Figure 7c shows the axial profiles along sample length of iron particle content for all printing conditions. The axial profiles exhibit the same trend as the porosity level shown in Figure 6a. The sample exhibits an uneven iron content profile along its length, indicating a periodicity in the positions of iron particles that corresponds to filament arrangement within the raster. The average iron particle content does not depend on the printing angle. Its average value is 13.0 ± 0.3. Despite the 45° printing angle resulting in the same iron particle content, it also shows the highest variation in axial iron content levels. The iron content ranges from a peak of close to 16.5% to a minimum of 10.5%. The 30° printing condition also demonstrates high variation in iron content along the length, but the extent is much lower compared to 45°. This suggests that larger printing angles lead to greater perturbations in filament arrangement, which in turn tunes significantly the iron content.
The iron volume content retrieved from the segmentation process is an effective content as the 3D printed PLI is an airy structure. In order to have a precise value of the iron content within the PLI filament itself, further processing is undertaken based on elliptic crops that are performed on the filaments. The elliptical cropping is selected based on the result of the laying down of the filaments as shown in Figure 5c. Based on the quantitative analysis of the volume content of iron particle content, this content is stable irrespective of the printing condition around 18.5 ± 2.2 %. Figure 5e shows that such a content of iron particles allows a connectivity of about 22 ± 2.3 %. This small connectivity is mostly due to the globular morphology of iron particles as shown in Figure 7e.

3.2. Mechanical Results

Figure 8 illustrates the tensile response of the as-received PLI filament, with a comparison to the typical tensile response of PLA. The trend captured for as received PLI filament is typical of all replicates, as suggested by the good repeatability in the tensile behaviour (refer to Table 1 for achieved standard deviation).
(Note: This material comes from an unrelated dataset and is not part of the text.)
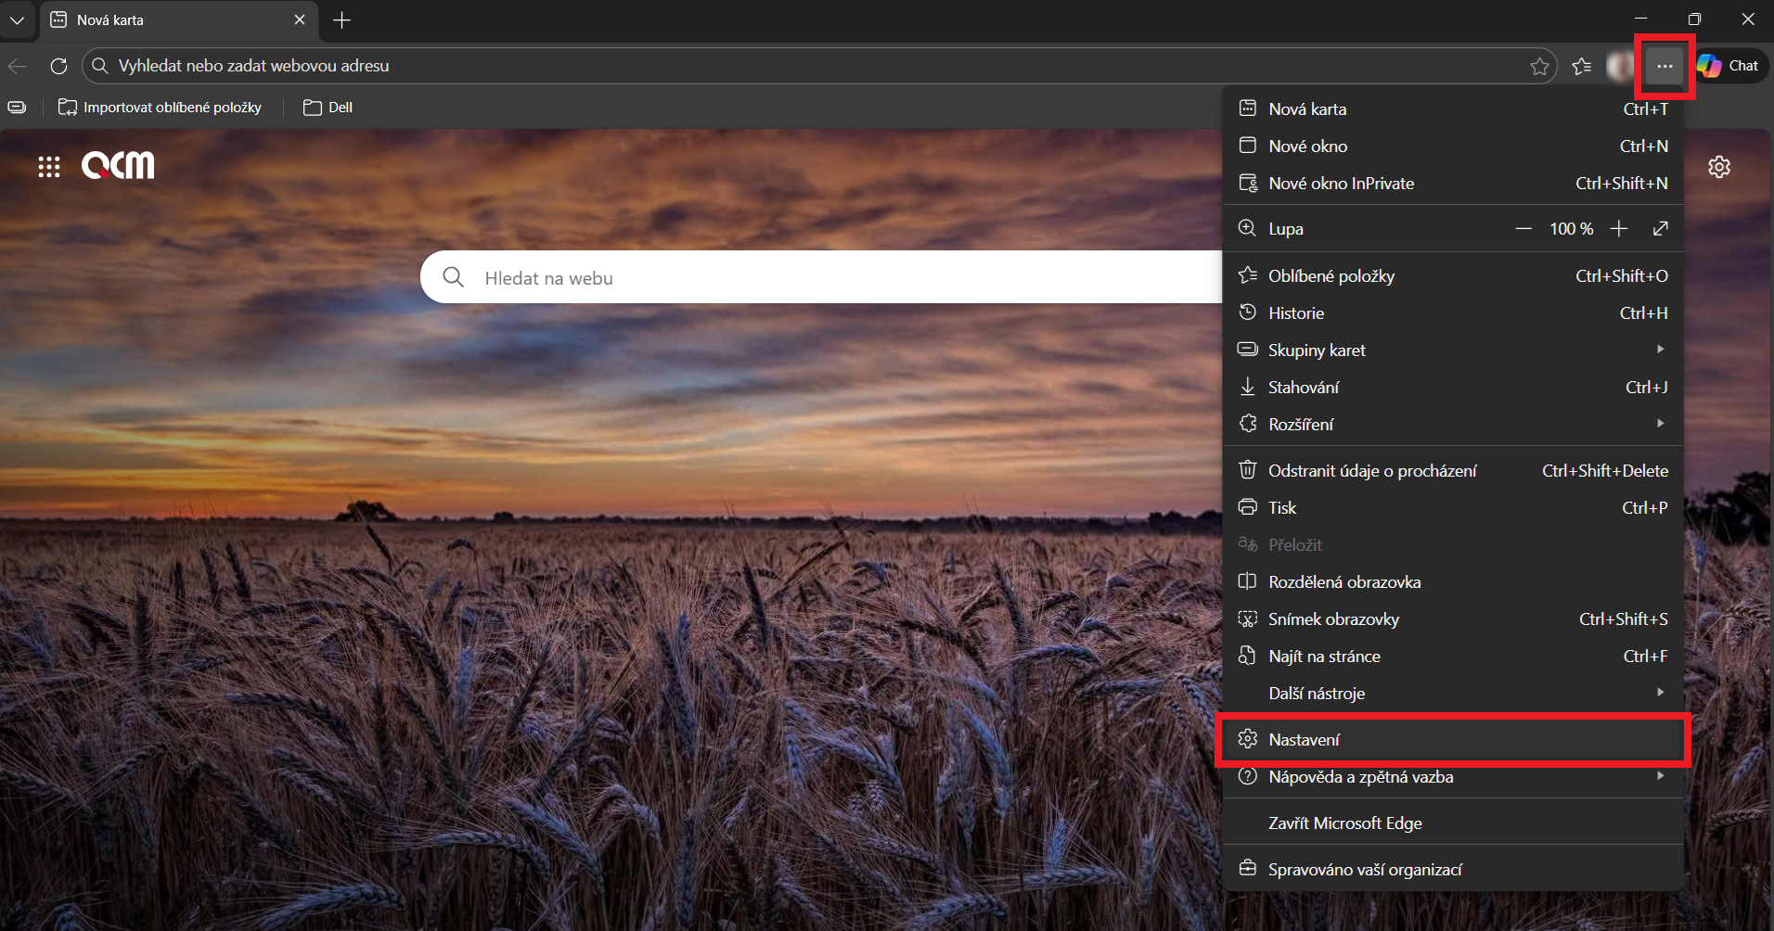Open the Dell favorites folder
Viewport: 1774px width, 931px height.
coord(328,108)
The PLI filament displays an elastic-plastic behaviour, characterized by a phenomenon of contraction or constriction before rupture. This constriction is due to the behaviour of PLA matrix. The tensile response of PLI reveals abrupt drops in tensile force, possibly attributed to interfacial effects, considering the significant dispersion of iron particles and the presence of porosities within the filaments acting as stress concentrators. These two factors combined may induce micro-cracking or diffuse damage, resulting in sudden changes in force magnitude.
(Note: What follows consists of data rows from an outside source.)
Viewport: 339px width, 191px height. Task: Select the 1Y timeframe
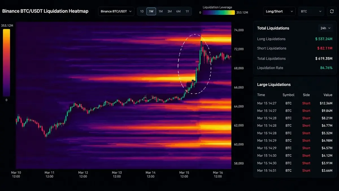pyautogui.click(x=187, y=11)
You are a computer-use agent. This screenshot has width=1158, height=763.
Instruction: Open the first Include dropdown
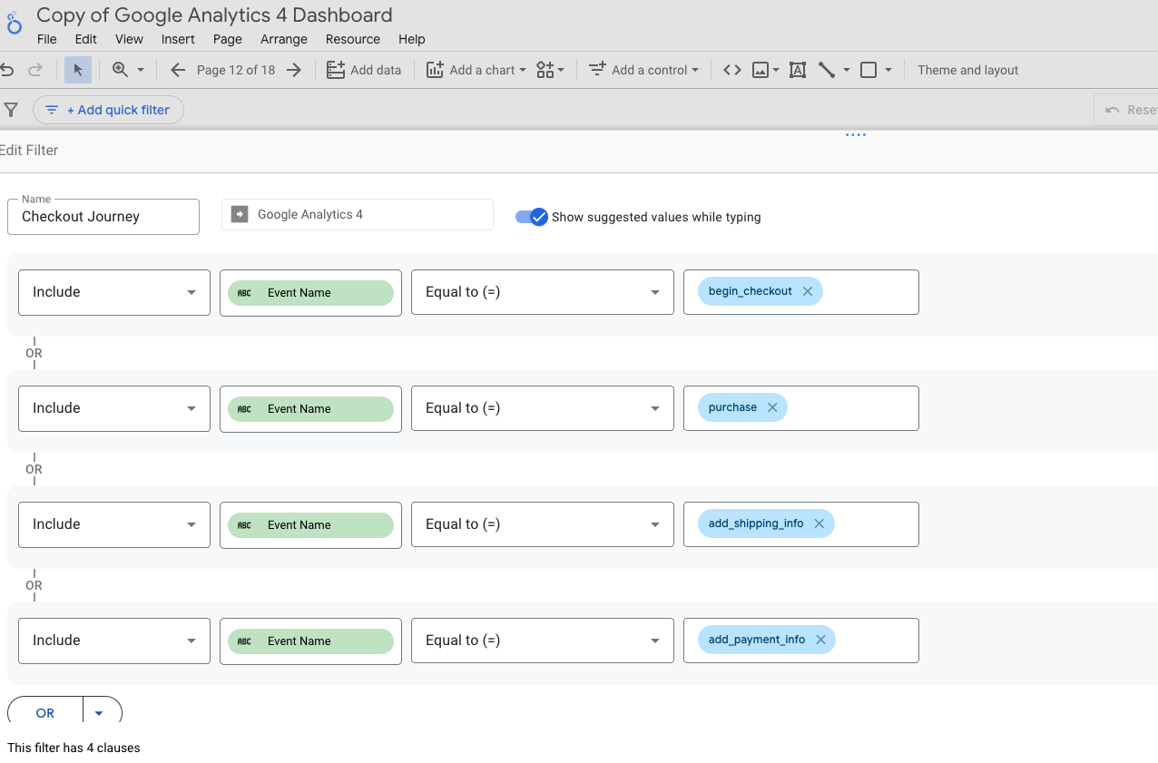coord(114,292)
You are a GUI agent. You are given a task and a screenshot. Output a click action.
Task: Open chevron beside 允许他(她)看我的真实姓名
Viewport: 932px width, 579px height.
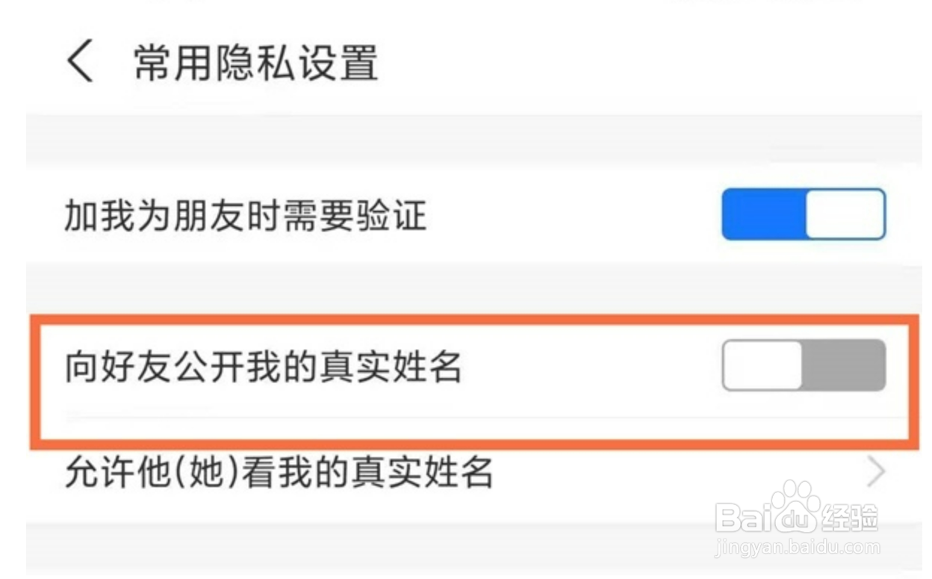click(875, 472)
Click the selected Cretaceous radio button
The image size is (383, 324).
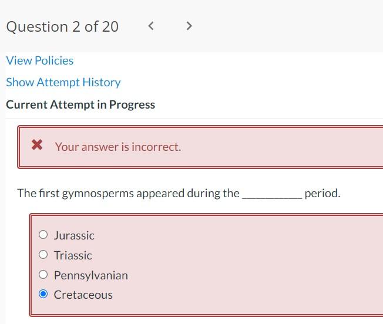(43, 295)
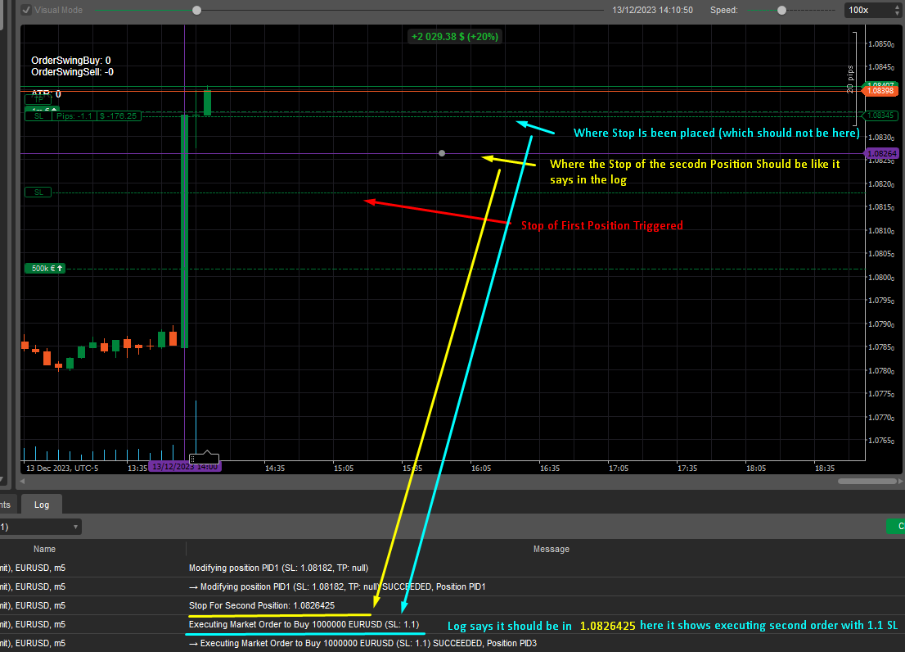Open the 100x speed dropdown
This screenshot has width=905, height=652.
tap(874, 10)
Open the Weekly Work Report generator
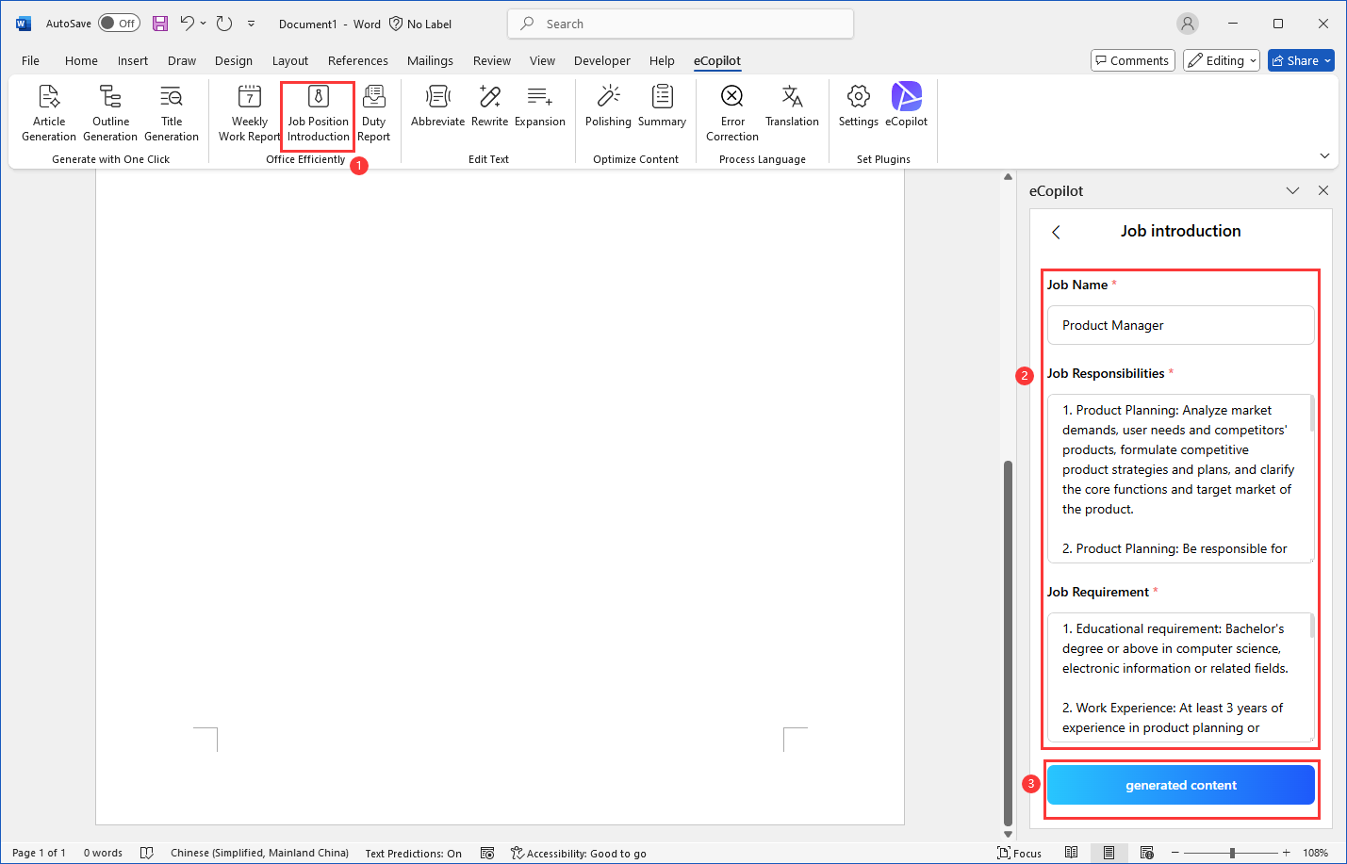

Similar occurrences of local damage have been observed in other types of PLA composites used as feedstock materials in Fused Filament Fabrication (FFF), such as PLA-wood, PLA-hemp, and PLA-flax fibres [28,29,30]. Comparing the performance of PLI to PLA in Figure 8, it is evident that the reinforcement expected from iron particles is not observed due to the lack of mechanical transfer, manifested by the abrupt changes in PLI reaction force during tensile loading.
The stiffness reduction is substantial at 39% when iron particles are added to the PLA filament formulation, assuming no significant differences in the grades of PLA in both filaments. On average, variations in elongation at break and tensile strength of the as-received PLI compared to PLA as-received filament are -6% and -71%, respectively. The notable reduction in elongation at break can be explained by the percolation of iron particles promoting interfacial damage, leading to a reduction in ultimate properties. However, the impact on tensile strength appears to be minor in the presence of iron particles.
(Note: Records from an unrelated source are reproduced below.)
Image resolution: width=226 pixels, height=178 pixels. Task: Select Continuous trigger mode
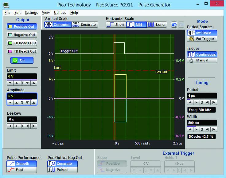coord(202,54)
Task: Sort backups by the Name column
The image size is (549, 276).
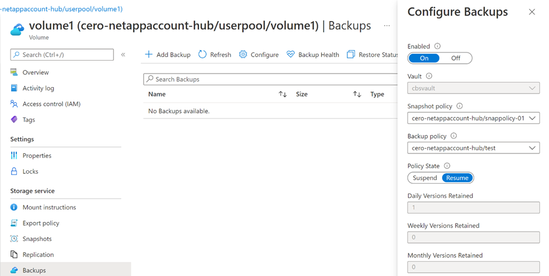Action: coord(283,94)
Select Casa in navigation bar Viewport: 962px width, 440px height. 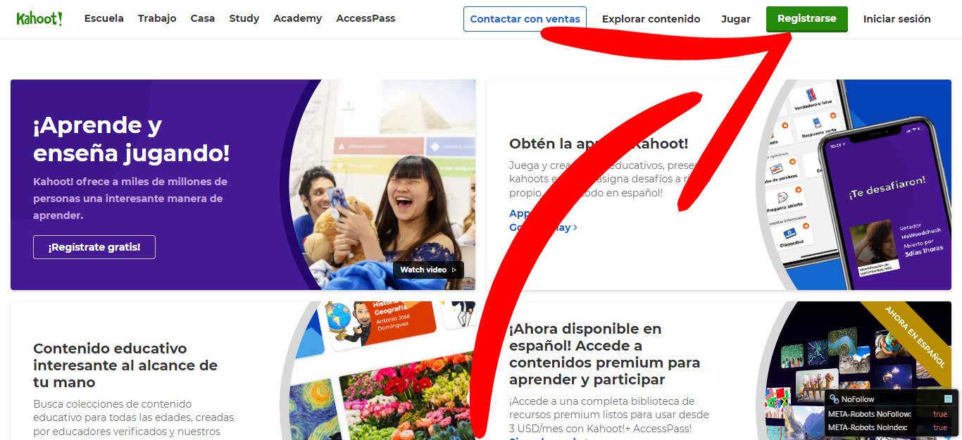[x=203, y=19]
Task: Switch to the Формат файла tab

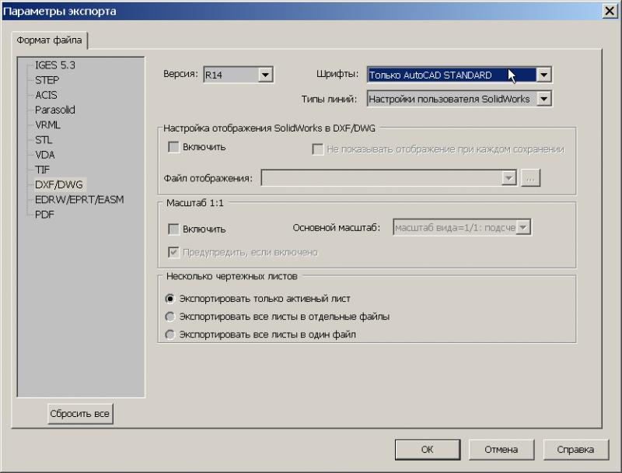Action: 51,40
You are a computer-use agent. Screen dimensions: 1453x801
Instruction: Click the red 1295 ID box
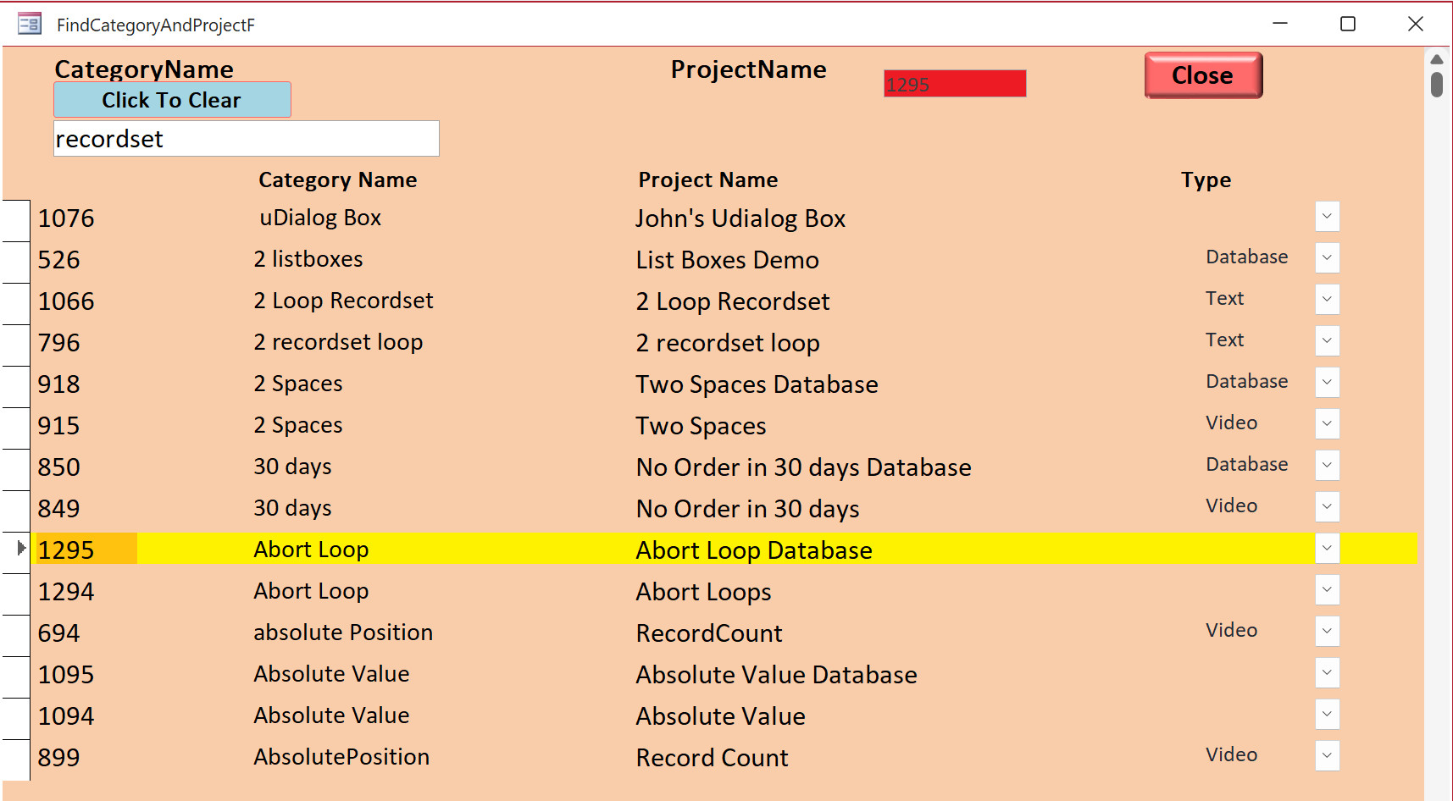click(x=954, y=84)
Figure 9 illustrates the fracture characteristics of PLI material printed throughout the sample thickness with a printing angle set at 0°. This orientation aligns with a building direction parallel to the sample thickness (horizontal orientation). The image captures the limited extension of the sample before rupture, revealing an overall quasi-brittle behaviour. The cracking process is notably swift, and the accumulation of damage is scarcely discernible.
Within the construction plane defined by the sample width and length, the impact of filament layup becomes evident. In the case of the 0° printing angle (Figure 9a), distinct crack deviation toward -45° is observable, due to a significant shearing. However, the inherent brittleness of the specimen constrains substantial deviation, emphasizing a predominant opening mode. Additionally, besides the cracking behaviour, frame desoldering is noted, stemming from the uniaxial deformation of the filaments composing the external frame—specifically those oriented in the loading direction. The remaining filaments within the raster experience a combination of uniaxial and shearing forces.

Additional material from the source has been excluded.